**TASK GOAL:**
What is the number of lines in the entries that contain "Tick"? Reply with that number only.

SUPPLIED RECORDS section start

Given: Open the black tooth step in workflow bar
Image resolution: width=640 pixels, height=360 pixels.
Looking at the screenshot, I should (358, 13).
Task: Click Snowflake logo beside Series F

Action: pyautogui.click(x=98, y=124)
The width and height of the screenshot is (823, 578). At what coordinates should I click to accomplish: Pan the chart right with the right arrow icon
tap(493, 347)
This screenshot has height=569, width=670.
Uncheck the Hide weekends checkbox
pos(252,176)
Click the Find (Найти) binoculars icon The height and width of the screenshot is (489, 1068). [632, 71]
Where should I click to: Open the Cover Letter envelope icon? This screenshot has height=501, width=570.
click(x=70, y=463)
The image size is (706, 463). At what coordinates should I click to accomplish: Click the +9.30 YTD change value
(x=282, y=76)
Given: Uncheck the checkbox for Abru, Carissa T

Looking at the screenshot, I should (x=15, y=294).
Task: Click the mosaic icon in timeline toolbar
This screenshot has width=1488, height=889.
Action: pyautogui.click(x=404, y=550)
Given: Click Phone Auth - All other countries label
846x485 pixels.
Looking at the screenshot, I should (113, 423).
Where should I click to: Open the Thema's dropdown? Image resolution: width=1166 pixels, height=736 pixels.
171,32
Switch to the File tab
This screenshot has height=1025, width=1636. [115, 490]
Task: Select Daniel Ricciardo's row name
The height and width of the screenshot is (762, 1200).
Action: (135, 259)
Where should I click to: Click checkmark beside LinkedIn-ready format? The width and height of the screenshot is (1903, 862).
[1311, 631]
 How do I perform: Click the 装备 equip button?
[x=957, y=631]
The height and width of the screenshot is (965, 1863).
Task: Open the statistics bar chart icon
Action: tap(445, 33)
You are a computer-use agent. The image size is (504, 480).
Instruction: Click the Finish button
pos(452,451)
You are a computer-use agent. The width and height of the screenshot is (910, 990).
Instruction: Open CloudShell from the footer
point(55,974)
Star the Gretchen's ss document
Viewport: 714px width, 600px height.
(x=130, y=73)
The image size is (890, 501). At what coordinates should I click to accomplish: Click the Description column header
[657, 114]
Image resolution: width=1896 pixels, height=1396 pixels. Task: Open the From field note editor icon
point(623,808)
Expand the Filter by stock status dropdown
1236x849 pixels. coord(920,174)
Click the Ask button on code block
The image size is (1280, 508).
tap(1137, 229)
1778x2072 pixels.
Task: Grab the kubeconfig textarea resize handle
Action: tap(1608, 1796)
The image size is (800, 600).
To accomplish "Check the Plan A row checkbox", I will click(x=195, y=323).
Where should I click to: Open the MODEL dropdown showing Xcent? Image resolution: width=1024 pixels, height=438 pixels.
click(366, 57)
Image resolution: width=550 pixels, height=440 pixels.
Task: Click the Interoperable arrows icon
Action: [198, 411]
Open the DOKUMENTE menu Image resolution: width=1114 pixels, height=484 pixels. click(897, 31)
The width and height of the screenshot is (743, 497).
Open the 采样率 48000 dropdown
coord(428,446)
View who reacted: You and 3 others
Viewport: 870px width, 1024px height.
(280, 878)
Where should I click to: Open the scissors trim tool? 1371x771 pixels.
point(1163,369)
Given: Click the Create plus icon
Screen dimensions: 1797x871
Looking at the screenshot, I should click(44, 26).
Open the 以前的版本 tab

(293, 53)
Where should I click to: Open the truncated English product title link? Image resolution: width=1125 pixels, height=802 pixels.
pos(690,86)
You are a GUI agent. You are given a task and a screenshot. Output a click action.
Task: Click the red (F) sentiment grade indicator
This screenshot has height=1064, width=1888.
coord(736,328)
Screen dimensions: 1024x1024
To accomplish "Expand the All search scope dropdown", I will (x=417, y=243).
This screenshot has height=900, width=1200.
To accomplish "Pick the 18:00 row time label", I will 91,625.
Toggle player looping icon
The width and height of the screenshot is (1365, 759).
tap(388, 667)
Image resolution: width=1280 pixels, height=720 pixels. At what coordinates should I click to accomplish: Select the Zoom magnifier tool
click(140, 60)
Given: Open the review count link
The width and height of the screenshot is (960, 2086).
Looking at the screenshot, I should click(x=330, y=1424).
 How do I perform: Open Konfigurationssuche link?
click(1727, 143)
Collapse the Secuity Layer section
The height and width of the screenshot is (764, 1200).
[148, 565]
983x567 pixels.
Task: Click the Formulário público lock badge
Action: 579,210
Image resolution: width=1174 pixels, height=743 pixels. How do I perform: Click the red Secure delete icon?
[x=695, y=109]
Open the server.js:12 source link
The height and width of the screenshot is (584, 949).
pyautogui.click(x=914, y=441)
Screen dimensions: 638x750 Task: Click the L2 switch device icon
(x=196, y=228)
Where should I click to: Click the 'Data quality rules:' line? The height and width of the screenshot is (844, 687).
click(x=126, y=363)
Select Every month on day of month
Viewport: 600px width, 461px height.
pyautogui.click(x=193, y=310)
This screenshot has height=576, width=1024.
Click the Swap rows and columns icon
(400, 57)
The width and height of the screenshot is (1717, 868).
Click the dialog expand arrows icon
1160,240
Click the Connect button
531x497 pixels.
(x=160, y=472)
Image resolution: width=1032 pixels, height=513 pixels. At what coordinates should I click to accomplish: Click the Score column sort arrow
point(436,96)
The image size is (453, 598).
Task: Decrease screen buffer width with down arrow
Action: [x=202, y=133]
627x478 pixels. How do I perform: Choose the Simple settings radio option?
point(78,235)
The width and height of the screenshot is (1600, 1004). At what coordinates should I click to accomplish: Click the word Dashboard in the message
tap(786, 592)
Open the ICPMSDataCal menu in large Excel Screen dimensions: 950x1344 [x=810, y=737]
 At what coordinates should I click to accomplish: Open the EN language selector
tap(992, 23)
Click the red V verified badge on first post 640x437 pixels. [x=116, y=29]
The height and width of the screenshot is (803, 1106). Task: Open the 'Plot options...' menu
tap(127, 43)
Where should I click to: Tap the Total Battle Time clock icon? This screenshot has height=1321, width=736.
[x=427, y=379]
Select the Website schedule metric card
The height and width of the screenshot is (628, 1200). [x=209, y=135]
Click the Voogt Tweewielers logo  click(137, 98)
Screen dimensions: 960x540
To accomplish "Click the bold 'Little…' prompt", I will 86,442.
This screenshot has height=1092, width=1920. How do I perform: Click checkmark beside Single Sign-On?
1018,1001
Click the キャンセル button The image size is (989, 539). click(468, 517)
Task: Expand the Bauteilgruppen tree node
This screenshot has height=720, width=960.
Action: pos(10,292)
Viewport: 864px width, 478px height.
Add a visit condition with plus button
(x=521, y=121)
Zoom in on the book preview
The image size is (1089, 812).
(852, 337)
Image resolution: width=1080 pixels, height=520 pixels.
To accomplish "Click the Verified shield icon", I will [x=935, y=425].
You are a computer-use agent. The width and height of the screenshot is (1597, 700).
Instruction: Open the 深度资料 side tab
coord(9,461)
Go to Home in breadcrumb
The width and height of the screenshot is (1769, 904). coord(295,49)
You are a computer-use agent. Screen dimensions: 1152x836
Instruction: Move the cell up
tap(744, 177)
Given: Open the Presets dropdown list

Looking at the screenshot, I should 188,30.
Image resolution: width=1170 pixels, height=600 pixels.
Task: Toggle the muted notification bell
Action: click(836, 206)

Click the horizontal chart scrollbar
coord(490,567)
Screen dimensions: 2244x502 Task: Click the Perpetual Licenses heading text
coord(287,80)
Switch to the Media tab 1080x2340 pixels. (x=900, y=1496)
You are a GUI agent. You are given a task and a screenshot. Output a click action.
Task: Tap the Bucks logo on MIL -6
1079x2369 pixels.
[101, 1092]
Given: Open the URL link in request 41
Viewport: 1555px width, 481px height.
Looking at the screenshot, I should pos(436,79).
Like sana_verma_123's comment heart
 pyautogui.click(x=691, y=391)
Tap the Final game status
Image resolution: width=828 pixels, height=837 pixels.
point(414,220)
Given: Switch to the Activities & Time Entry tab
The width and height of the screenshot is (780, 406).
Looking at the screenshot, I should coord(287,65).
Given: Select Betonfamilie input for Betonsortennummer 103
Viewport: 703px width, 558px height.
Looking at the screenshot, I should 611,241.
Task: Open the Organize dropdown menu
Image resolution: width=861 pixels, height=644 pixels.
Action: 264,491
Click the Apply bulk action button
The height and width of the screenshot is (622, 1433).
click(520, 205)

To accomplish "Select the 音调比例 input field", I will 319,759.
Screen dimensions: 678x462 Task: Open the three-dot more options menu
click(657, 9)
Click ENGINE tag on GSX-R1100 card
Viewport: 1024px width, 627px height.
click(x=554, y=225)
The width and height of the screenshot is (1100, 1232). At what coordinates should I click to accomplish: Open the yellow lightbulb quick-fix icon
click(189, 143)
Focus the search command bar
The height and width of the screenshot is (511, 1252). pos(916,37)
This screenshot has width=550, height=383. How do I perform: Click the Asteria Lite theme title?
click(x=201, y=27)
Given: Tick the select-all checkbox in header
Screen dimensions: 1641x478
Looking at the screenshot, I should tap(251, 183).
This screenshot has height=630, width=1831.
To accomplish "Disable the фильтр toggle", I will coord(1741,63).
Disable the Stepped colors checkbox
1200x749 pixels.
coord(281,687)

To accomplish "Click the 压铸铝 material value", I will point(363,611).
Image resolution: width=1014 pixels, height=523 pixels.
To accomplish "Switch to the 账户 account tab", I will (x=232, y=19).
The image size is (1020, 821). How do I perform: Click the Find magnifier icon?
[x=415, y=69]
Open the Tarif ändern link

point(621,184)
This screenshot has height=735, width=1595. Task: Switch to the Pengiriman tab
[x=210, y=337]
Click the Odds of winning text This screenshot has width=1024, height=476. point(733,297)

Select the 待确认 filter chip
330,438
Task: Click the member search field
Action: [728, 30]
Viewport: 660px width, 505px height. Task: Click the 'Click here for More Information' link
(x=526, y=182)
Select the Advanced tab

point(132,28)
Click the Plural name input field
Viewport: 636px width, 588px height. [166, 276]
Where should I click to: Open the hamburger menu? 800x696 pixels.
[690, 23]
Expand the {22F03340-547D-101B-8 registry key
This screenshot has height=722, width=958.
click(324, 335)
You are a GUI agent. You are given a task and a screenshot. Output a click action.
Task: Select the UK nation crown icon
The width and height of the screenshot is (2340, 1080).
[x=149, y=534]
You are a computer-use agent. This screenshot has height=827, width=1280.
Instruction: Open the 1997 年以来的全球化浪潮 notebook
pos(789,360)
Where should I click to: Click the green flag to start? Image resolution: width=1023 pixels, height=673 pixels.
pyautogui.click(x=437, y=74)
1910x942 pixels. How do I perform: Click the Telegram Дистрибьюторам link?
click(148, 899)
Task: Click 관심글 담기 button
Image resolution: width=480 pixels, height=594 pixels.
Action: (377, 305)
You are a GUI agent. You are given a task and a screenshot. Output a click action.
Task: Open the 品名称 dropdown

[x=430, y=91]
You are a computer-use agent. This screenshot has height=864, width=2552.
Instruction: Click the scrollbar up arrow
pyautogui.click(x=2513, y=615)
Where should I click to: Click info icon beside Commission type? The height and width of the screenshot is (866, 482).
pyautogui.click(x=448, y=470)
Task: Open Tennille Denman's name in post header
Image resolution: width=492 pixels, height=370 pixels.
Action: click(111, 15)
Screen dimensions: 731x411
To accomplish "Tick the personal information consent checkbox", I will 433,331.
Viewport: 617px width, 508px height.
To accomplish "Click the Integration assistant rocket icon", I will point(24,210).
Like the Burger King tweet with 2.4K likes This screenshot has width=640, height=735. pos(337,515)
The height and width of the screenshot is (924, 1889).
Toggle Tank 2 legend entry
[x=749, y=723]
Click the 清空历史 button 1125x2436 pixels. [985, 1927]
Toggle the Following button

SUPPLIED RECORDS section end

**RESPONSE FOR THIS EXERCISE:**
2